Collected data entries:
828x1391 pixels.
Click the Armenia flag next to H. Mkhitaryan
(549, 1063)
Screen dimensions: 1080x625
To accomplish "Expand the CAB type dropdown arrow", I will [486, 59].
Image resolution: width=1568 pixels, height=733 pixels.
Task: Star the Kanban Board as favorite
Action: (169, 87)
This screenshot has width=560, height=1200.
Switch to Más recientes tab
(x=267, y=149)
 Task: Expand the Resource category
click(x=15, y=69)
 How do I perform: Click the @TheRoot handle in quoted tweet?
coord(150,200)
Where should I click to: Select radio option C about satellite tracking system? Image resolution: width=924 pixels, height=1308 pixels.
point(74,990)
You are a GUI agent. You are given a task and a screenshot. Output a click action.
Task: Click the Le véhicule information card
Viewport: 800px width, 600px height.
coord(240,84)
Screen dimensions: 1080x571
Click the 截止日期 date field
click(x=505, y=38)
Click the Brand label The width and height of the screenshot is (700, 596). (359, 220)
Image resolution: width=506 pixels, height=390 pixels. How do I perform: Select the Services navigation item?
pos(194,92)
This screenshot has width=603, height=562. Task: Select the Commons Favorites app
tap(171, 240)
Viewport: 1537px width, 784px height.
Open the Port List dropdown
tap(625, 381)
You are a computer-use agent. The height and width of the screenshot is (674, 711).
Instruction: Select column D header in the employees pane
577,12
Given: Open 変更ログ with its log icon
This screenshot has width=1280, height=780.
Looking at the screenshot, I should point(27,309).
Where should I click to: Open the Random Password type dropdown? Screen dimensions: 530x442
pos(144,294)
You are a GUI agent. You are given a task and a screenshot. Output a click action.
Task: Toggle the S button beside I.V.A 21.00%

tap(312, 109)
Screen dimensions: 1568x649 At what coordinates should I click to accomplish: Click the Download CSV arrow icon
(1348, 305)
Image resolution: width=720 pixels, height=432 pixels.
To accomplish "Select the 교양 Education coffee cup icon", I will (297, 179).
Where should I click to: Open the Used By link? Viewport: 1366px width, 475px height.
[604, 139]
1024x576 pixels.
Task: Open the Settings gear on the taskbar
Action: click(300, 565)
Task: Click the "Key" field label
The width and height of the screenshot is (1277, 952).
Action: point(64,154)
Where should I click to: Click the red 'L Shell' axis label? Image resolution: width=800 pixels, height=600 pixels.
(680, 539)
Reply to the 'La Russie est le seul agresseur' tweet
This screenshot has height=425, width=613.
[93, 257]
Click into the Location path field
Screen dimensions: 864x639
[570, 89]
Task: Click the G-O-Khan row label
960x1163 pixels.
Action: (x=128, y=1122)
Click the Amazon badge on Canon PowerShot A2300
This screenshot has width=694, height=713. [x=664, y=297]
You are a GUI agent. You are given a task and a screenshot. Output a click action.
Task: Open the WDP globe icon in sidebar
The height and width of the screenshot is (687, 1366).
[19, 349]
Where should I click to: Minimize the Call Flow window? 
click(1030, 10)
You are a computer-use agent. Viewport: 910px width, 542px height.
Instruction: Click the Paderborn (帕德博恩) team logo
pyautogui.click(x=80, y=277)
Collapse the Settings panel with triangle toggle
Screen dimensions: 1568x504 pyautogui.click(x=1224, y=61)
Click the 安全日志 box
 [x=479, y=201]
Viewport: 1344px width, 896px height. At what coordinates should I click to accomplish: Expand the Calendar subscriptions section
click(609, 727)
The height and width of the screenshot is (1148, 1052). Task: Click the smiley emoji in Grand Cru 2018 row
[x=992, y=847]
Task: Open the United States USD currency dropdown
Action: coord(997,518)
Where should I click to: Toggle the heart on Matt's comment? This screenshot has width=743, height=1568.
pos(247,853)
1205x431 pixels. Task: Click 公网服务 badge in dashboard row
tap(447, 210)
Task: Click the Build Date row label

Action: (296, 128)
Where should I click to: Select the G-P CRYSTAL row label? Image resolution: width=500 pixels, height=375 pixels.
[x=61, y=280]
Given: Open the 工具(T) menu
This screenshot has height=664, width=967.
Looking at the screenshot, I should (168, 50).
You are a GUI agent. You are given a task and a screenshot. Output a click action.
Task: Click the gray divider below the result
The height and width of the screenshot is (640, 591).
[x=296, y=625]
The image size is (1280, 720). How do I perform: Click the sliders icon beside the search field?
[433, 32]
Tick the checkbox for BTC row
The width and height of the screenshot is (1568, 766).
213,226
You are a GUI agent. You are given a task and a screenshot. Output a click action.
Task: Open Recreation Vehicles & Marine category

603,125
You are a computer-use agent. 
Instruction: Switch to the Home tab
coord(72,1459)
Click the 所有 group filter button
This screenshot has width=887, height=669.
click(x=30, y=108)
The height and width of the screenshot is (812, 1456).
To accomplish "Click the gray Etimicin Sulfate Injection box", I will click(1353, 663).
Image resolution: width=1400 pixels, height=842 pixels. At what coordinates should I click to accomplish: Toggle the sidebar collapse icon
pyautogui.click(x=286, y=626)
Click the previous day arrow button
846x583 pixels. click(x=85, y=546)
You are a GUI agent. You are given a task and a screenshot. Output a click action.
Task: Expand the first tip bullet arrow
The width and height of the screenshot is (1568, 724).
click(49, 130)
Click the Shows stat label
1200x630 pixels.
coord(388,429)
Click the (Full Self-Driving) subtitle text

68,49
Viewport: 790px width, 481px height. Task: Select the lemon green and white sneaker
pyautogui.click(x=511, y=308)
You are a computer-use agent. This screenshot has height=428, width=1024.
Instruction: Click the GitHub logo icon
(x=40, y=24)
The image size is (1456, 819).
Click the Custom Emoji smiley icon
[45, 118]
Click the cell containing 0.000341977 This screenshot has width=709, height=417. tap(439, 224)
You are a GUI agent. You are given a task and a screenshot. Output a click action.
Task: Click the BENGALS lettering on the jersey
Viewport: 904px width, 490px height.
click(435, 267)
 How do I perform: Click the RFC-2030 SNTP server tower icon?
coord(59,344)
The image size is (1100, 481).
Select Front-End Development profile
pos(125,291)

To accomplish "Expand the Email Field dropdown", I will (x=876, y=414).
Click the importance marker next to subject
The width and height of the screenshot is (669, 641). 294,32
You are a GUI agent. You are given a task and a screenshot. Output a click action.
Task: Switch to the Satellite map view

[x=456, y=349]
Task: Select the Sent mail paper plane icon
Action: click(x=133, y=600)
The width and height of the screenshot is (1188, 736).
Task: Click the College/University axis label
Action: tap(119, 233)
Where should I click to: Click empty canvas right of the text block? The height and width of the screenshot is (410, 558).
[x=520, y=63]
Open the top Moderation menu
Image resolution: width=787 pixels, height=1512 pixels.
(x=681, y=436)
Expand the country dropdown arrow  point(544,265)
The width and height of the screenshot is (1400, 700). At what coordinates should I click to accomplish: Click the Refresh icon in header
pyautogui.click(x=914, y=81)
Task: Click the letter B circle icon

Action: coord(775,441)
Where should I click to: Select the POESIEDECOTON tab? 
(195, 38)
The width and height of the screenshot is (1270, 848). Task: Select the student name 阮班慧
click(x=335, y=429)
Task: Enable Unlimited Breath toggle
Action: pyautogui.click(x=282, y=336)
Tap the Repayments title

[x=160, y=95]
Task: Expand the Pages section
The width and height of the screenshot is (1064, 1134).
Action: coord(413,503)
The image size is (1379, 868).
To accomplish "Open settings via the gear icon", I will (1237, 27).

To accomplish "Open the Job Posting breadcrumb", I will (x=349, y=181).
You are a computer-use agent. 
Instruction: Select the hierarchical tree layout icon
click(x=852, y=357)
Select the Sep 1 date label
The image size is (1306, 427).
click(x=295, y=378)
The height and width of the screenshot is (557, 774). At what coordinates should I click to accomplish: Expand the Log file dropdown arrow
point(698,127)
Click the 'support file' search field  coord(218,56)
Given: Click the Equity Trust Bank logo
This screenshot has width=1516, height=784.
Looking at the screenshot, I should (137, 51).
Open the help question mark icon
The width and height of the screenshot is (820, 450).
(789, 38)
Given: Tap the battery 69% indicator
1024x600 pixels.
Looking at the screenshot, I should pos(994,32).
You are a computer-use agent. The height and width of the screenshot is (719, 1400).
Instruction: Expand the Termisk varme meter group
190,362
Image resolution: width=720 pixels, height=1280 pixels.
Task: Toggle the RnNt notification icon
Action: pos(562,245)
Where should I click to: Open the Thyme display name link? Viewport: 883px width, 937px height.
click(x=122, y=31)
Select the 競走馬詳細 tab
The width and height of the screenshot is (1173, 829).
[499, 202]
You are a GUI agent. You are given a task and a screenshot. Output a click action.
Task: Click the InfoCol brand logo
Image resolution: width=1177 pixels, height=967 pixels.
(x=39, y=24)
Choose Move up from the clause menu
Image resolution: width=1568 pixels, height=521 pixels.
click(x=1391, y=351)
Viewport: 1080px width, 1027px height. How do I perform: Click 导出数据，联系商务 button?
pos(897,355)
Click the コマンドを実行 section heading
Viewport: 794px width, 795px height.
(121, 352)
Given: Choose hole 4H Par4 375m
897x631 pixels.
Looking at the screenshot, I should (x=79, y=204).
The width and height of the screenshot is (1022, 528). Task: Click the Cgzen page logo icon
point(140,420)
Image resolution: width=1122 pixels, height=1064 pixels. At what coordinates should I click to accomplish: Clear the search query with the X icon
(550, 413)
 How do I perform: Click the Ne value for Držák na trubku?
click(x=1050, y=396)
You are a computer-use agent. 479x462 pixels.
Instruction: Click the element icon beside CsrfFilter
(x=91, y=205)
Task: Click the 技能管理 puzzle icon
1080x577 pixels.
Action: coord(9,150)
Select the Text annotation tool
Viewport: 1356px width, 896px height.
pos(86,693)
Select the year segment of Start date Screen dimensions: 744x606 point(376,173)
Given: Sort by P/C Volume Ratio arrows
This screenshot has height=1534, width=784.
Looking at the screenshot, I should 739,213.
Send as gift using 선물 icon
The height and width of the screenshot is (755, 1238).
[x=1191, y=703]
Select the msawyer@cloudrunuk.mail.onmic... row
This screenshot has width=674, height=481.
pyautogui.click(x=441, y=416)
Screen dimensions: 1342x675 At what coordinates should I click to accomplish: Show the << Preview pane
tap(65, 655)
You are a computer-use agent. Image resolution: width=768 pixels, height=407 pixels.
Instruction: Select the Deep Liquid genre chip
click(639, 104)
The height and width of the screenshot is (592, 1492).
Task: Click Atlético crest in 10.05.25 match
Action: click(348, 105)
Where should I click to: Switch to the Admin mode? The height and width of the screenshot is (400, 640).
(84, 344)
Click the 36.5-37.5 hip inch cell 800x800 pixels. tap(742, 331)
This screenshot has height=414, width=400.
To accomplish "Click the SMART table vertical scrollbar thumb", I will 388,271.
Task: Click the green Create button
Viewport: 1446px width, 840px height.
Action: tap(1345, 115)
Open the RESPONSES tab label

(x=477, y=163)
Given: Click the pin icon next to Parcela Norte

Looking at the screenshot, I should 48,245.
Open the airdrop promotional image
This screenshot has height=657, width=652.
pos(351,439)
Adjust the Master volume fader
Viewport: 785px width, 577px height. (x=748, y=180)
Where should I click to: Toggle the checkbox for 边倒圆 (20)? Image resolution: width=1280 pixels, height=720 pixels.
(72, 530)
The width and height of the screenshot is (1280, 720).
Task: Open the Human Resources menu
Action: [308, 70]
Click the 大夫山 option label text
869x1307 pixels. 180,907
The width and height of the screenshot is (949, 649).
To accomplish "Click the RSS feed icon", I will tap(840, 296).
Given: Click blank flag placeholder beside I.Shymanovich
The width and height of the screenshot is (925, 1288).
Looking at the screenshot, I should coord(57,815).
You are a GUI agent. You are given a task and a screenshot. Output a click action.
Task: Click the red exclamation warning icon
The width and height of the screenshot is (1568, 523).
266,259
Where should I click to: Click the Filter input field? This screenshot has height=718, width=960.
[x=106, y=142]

* **What is being asked**
Search the entries above for the string "gray", and report each line where it occurs.

* **Final answer**
Task: Click the gray divider below the result
To accomplish "Click the gray Etimicin Sulfate Injection box", I will click(1353, 663).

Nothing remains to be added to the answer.